> Aim of the exercise: Name every person mentioned by name in the health insurance excerpt.

*** Opening Reading passage ***

That’s little comfort to Hammack. He’s written to California’s senators and his representative, House Minority Leader Nancy Pelosi, D-Calif., asking for help.
“We believe that the Act is good for health care, the economy, & the future of our nation. However, ACA options for middle income individuals ages 59 & 60 are unaffordable. We’re learning that many others are similarly affected. In that spirit we ask that you fix this, for all of our sakes,” he and Brothers wrote.
Consumer advocate Anthony Wright said it’s important to remember the way the insurance market worked before the act was passed, when insurers could deny coverage based on pre-existing conditions. “It’s impossible to know what the world would have looked like for these folks in the absence of the law,” said Wright, executive director of the group Health Access.
“We certainly had an individual market, especially in California which was the Wild Wild West, where there was huge price increases, cancellations, a range of other practices.
“That doesn’t mean that there were certain people who lucked out in the old system, who wound up in a group with a relatively healthy risk mix and thus lower premiums,” he added. “The question is: Is health insurance something where people get a rate based on the luck of the draw or do we have something where we have some standards where people who live in the same community, of the same age, with the same benefit package are treated equally?”
Wright said discussions should focus on how to provide consumers like Hammack with assistance if they barely miss qualifying for subsidies.
Interesting article by Charles Ornstein in ProPublica:
This weekend brought more than a modicum of clarity to what happened behind the scenes in the run-up to the Oct. 1 launch of Healthcare.gov.

*** Closing Reading passage ***
*** Opening Record set ***

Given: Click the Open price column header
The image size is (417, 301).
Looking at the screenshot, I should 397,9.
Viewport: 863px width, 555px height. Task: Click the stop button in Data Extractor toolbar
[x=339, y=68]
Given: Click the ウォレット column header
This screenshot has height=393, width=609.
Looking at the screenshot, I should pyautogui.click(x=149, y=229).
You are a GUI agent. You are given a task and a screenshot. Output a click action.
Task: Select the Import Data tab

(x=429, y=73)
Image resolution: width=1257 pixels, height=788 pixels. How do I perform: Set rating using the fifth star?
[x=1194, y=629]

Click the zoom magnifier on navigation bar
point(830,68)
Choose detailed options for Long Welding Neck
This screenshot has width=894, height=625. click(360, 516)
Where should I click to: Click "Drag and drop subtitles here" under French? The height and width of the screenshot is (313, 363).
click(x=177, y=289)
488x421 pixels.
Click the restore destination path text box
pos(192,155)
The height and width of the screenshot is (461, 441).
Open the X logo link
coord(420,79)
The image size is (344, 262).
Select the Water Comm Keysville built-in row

*** Closing Record set ***
*** Opening Record set ***

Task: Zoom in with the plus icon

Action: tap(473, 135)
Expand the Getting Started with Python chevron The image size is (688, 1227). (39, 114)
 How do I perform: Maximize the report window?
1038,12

*** Closing Record set ***

> Response to the task:
- Hammack
- Nancy Pelosi
- Brothers
- Anthony Wright
- Charles Ornstein